(Saved entries)
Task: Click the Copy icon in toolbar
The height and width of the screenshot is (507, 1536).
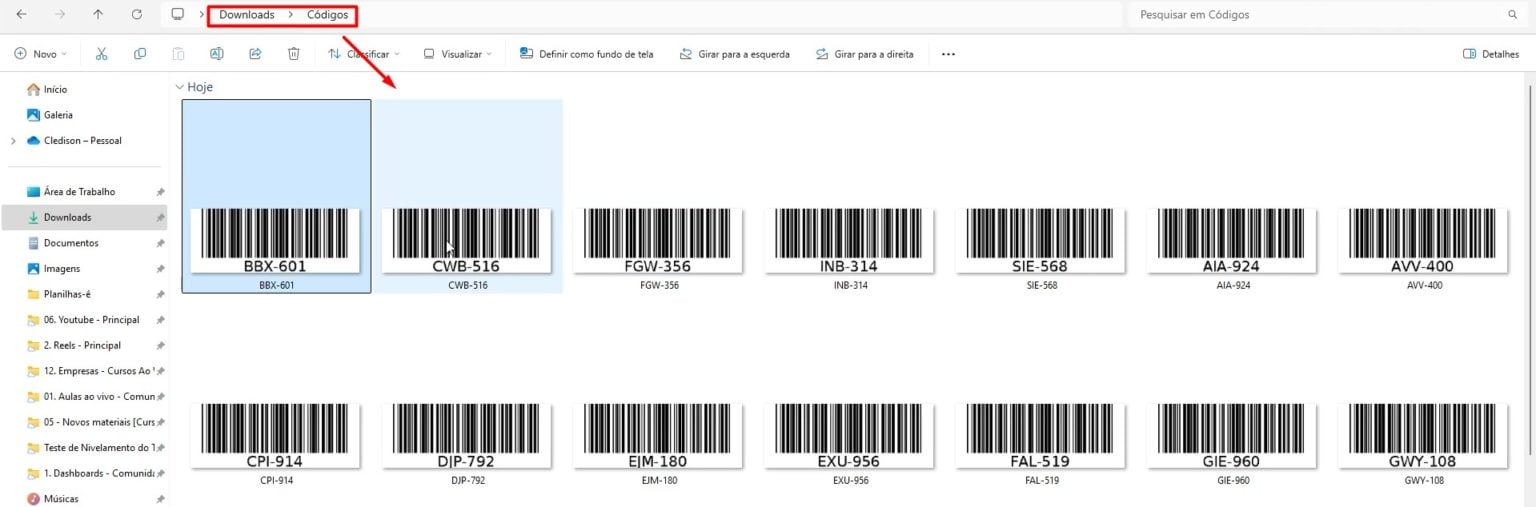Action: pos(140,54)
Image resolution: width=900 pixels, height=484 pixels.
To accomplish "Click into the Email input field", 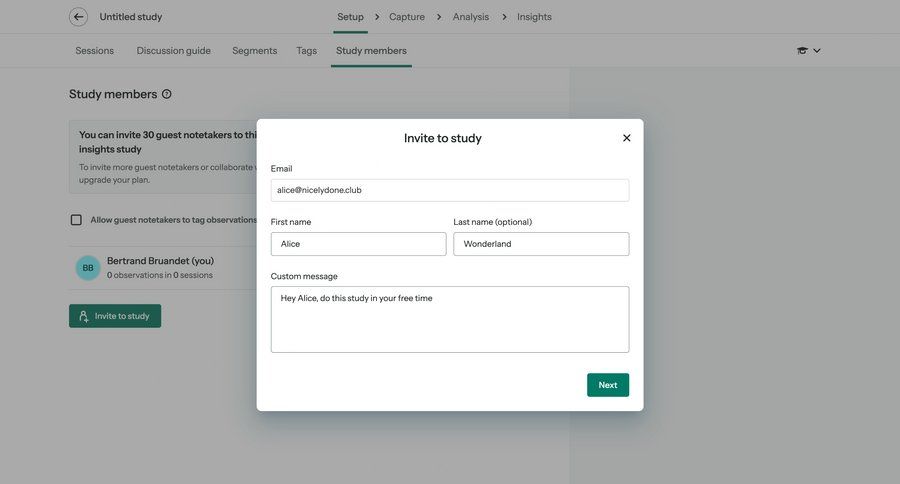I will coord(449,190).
--
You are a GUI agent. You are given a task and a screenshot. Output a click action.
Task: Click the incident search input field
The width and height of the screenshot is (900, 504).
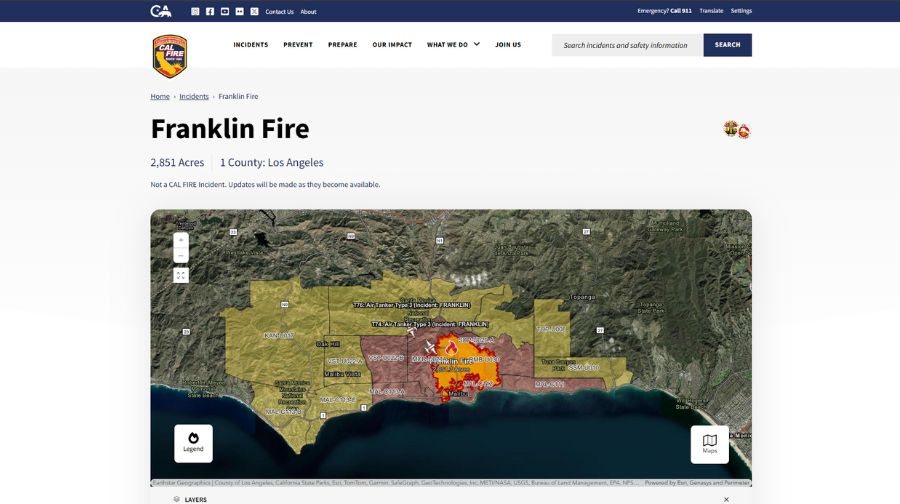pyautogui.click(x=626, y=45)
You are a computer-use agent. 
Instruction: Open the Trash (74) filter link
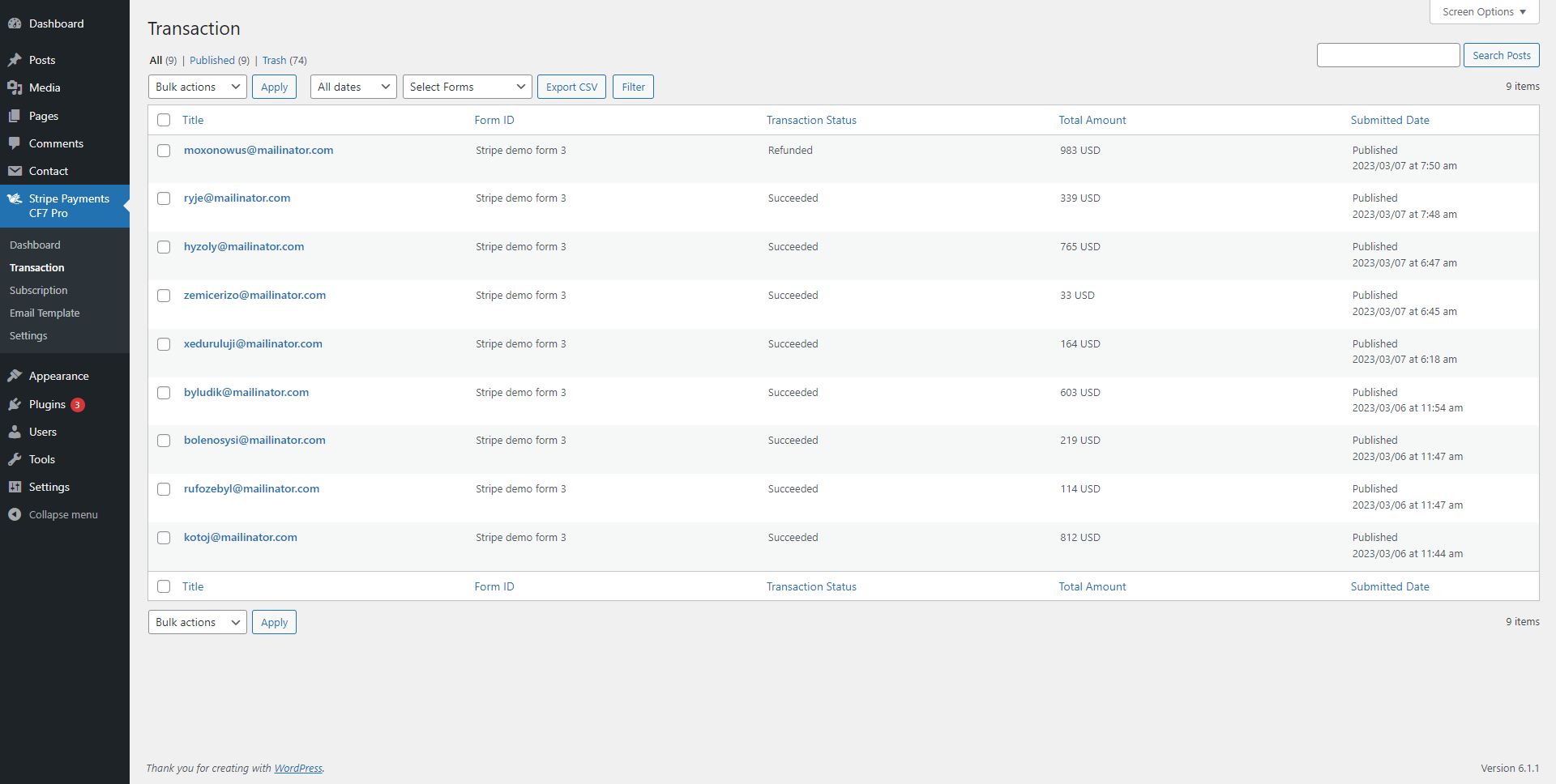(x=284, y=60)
...
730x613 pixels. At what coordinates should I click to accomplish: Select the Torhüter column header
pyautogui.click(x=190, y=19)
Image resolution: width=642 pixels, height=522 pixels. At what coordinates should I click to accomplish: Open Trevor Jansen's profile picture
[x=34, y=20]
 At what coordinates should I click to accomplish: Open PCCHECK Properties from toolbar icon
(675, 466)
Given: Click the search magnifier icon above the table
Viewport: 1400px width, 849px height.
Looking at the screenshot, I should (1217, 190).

- **Exercise goal**
Please copy each line of the records above in which the word "search" can be found.

- **Output for this exercise**
Task: Click the incident search input field
Given: Click the search magnifier icon above the table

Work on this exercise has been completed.